GOAL: Rewrite every line of the items below, requests included, adding 145 to each coordinate in the answers.

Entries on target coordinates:
........

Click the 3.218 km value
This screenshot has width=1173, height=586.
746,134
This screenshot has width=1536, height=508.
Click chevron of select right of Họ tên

........

FINAL RESULT:
Click the 3.218 km value
This screenshot has width=1173, height=586.
891,279
This screenshot has width=1536, height=508.
Click chevron of select right of Họ tên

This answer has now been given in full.